También es lo que yo haría. No dura mas de cinco minutos en ir con un trozo de cable puenteando uno a uno a ver si uno de ellos evita que el resto encienda.

Por otro lado hay que mirar cuanto maneja cada LED. Dudo que sean de hasta 20mA. Algunos traen doble chip interno y funcionan hasta 40mA. Pero por solo mirar "a ojímetro" es muy difícil. ¿No dice de cuantos Watts es la lampara? por ahí podríamos estimar la corriente.

Saludos!

Los chinos y su costumbre de regular LEDs al límite de corriente. Si dicen que tienen un máximo de corriente de trabajo de 20mA les ponen 22mA y les vale ****** (Automoderación ON: término innecesariamente grosero). ¡Que abuso a los LED por parte de los chinos. Más que consumismo programado, una estafa!


----------



## pcmaster (Feb 3, 2017)

Hola,

Gracias por vuestros comentarios, al final conseguí repararlo.

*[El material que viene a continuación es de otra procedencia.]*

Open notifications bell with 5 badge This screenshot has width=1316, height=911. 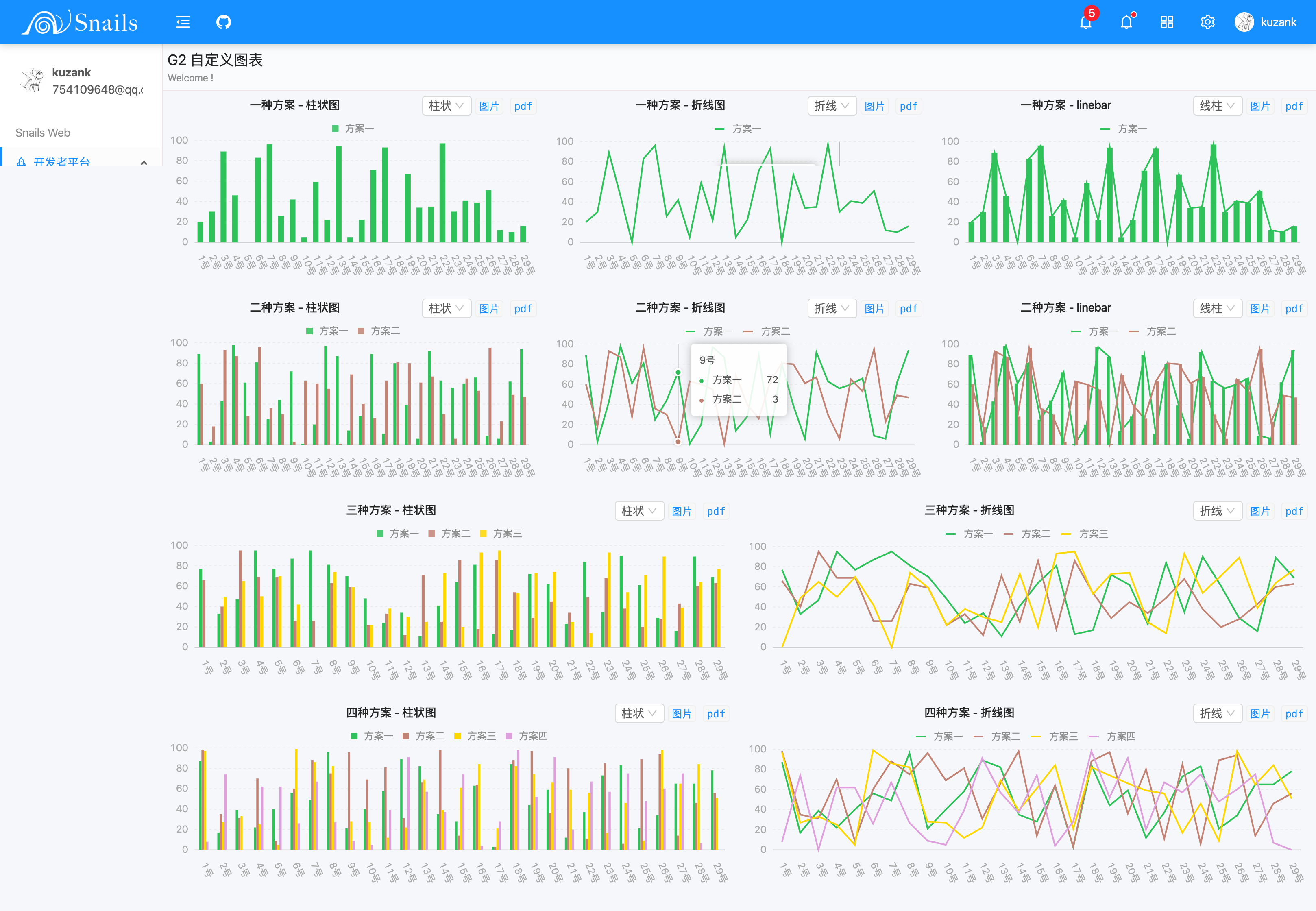click(1085, 22)
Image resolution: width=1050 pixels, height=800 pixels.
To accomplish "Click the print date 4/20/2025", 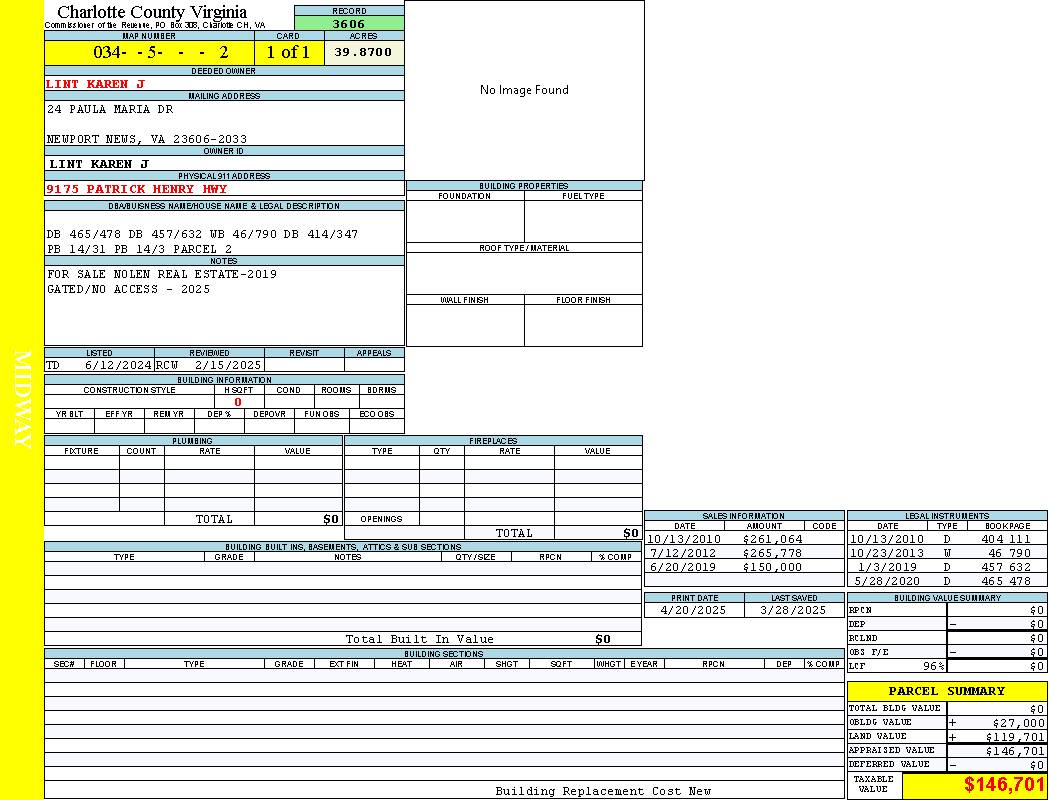I will tap(694, 610).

Para probar los led más a fondo, con 4 pilas AA  a las que le puse una resistencia en serie para limitar la corriente fui probando los leds de dos en dos.

De esa manera, encontré una serie de 4 leds seguidos que, el 1 y el 2 encendían, el 3 y el 4 también, pero el 2 y el 3 no. Eso me hizo ver que las soldaduras entre esos dos leds fallaban. las repasé con el soldador y el tubo volvió a funcionar.


----------



## blanko001 (Feb 3, 2017)

pcmaster dijo:


> Hola,
> 
> Gracias por vuestros comentarios, al final conseguí repararlo.
> 
> ...



Hola, que bueno que se solucionara  Te dije que posiblemente tenía que ver con soldaduras, eso quiere decir que está calentando considerablemente porque los chinos no usan las medidas mínimas de disipación de calor mediante las pistas o islas de cobre. 
Saludos!


----------



## pandacba (Feb 3, 2017)

si prende luego de un rato sería interesante probar en los semiconductores con localizador de fallas, si al enfriar falla de nuevo el dispositivo esta dañado


----------



## sergioxmc (Feb 3, 2017)

Yo reparé uno que parpadeaba al alimentarlo. 
El fallo era simple, una de las patas del condensador de filtrado, justo después del puente rectificador, tenia la soldadura partida... Solo hubo que soldar de nuevo.


----------